Please return only the lines from the one holding "Diversifierad faktorinvestering - god" through the one holding "Makro (115, 685)", exactly as they appear in the records below, both ends included.

Task material section start

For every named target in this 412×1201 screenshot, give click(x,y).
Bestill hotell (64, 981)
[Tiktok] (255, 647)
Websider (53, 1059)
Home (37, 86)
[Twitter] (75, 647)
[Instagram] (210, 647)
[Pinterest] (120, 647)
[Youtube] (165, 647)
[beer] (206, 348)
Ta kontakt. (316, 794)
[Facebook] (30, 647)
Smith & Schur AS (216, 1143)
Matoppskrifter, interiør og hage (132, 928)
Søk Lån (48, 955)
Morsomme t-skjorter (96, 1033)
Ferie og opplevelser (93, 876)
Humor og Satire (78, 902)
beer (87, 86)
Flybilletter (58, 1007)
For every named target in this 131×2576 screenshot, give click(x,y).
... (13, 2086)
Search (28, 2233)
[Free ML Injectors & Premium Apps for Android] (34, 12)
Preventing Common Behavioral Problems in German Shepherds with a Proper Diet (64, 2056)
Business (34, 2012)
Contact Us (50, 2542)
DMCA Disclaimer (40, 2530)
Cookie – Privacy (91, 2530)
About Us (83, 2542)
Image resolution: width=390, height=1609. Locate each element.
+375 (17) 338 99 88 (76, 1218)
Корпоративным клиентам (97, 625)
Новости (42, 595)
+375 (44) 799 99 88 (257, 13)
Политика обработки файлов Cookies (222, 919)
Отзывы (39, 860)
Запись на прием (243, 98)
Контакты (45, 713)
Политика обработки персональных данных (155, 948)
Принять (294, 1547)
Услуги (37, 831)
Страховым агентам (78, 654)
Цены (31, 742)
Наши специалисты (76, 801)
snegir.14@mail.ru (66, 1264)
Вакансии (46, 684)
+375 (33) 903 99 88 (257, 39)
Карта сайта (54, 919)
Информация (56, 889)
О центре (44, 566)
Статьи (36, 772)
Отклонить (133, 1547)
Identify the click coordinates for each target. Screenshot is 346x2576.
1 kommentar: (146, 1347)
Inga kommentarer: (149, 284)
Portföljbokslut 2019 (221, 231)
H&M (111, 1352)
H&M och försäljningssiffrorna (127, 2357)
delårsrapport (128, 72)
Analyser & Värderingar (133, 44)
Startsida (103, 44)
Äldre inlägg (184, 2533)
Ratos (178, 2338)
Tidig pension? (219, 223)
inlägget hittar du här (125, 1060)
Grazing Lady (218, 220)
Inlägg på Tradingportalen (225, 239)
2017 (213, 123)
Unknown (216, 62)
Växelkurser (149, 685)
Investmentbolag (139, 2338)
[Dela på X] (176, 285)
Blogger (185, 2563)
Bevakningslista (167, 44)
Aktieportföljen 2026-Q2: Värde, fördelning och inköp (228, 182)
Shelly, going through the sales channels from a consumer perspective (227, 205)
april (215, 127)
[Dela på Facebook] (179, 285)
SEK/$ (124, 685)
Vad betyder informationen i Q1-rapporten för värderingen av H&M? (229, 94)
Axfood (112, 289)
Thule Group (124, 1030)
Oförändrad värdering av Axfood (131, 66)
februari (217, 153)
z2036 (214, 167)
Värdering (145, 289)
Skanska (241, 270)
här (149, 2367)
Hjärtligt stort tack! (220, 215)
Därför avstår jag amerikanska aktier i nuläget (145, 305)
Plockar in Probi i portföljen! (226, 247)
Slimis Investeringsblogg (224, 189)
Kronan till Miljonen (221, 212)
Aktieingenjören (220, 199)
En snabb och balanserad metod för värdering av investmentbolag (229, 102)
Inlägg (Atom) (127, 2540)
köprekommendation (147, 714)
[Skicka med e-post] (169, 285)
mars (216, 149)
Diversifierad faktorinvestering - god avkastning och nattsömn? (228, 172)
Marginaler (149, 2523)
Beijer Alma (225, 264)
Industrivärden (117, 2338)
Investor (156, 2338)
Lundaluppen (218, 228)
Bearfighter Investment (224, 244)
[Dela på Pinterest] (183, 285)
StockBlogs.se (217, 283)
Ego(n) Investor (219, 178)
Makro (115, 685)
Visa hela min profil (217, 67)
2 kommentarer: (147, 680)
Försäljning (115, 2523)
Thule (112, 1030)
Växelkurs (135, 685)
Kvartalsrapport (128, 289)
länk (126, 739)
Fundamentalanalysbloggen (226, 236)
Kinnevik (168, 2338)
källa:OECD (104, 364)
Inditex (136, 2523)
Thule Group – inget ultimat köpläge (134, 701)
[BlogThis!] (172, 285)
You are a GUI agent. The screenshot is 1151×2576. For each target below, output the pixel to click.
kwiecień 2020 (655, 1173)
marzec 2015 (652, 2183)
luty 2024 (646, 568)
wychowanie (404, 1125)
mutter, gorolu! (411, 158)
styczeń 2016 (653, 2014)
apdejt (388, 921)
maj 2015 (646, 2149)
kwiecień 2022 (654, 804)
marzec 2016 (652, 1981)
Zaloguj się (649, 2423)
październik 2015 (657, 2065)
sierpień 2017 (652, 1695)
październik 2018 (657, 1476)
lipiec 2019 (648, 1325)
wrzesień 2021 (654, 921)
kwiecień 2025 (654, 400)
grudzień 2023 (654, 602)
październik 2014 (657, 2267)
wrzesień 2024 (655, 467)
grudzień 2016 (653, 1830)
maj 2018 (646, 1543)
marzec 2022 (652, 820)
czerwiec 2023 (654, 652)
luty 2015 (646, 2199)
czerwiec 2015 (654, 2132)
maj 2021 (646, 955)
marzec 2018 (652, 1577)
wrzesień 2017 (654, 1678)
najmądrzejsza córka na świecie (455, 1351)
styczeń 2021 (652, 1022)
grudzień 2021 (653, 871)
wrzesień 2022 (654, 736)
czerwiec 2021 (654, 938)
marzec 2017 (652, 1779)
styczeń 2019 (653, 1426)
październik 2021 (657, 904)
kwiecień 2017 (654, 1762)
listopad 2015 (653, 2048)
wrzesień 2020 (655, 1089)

Task material section end

**Exercise result:**
Diversifierad faktorinvestering - god avkastning och nattsömn? (228, 172)
Marginaler (149, 2523)
Beijer Alma (225, 264)
Industrivärden (117, 2338)
Investor (156, 2338)
Lundaluppen (218, 228)
Bearfighter Investment (224, 244)
[Dela på Pinterest] (183, 285)
StockBlogs.se (217, 283)
Ego(n) Investor (219, 178)
Makro (115, 685)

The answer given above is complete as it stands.